Friday, November 05, 2010

Pasternak, Maupin, Morton, & More

BORIS PASTERNAK:  Ann Pasternak Slater, a writer, translator of Tolstoy, and the niece of Boris Pasternak, crucifies the new translation of Dr. Zhivago in her hard-assed review in The Guardian.  Since no one dares to question the superiority of award-winning translators Richard Pevear and Larissa Volkhonsky, her declaration that their new translation is clumsy and too literal is shocking.

Slater says:

"It's instructive to check Volokhonsky-Pevear's English against the Russian. Its painful ineptitudes can regularly be defended by a Russian source. Yet the original isn't inept. It's simply been badly translated. Pasternak's Russian is packed, concise, colloquial and muscular. Volokhonsky-Pevear's English is prosaic, flabby and verbose. It often renders Pasternak's more philosophical passages incomprehensible. It's far worse than the compact, natural and always lucid prose of Hayward and Harari."

I am enjoying this new translation but do find it dense in parts. Occasionally I skip back to the old Haward-Harari translation.

My main problem, however, is not with the translation but with the design of the Pantheon edition:  the 513-page book is enormous, there is too much print on the huge pages, and I would much prefer, though this sounds trivial, to see more readable print on, say, 1,000 pages.

TALES OF THE CITY:  Armistead Maupin's Mary Ann in Autumn:  a Tales of the City Novel is new on the bookshelves.  I love this series; maybe it's time to reread it.  In this review in The San Francisco Chronicle, the reviewer, however, has a few problems with the characters' age.


"The Castro in 2010 isn't nearly as much fun as Russian Hill in 1978, and Collingwood Street cannot compare with Macondray Lane. To make matters worse, Anna Madrigal in Armistead Maupin's new book, "Mary Ann in Autumn," is old - when we first meet her she is lying on the kitchen floor having what she calls a little snooze - and Mary Ann Singleton is 57. Lord, what would Laura Linney think of that?"

Of course we loved fresh-faced Mary Ann from Cleveland and her rapturous adjustment to the mores of San Francisco in the '70s, but the change is inevitable.  I personally am looking forward to her middle age. 

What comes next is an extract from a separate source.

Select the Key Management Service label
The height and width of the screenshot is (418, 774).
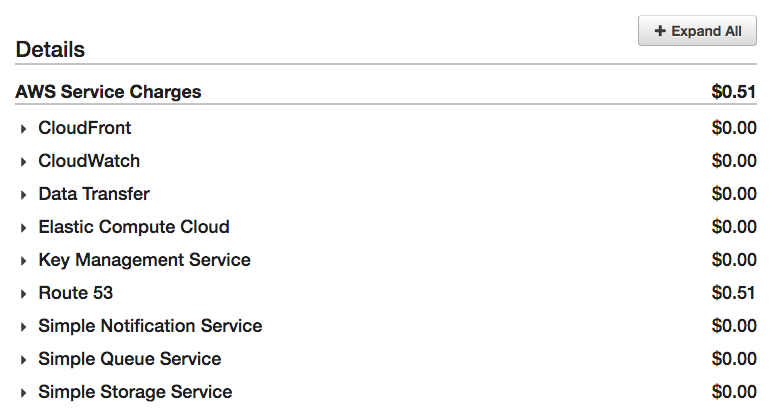(x=144, y=260)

KATE MORTON:  Kate Morton's The Distant Hours will be out next week.  I loved The Forgotten Garden, a mystery with fairy-tale overtones about three generations of women, which was also partly a homage to The Secret Garden. I am looking forward to this new one.  Publisher's Weekly says:


"A letter posted in 1941 finally reaches its destination in 1992 with powerful repercussions for Edie Burchill, a London book editor, in this enthralling romantic thriller from Australian author Morton (The Forgotten Garden)."

CLEOPATRA:  Reviewers in The Washington Post and The New York Times have praised Stacy Schiff's new biography,  Cleopatra:  A Life , but two other biographies were published earlier this year, Duane W. Roller's  Cleopatra:  A Biography, and Joyce Tyldesley's Cleopatra, Queen of Egypt.  Too many biographies means I won't get around to any of them.  

And that's all for this week, folks!

3 comments:

Buried In Print said...

I have to admit, the type in the new edition of Dr. Z. is a bit off-putting. With so many more-eye-friendly options, it's harder to choose this volume over the others at hand.

Frisbee said...

These small things do make a difference. The other translation of Doctor Zhivago is available in a paperback edition and is easier to read because of the "eye-friendly" print.

But I'm certainly not judging the other translation. Both seem very good to me.

Frisbee said...

BIP, I hope I haven't spoiled this for you for the read-along. It's such a great book, but the other translation is excellent, too.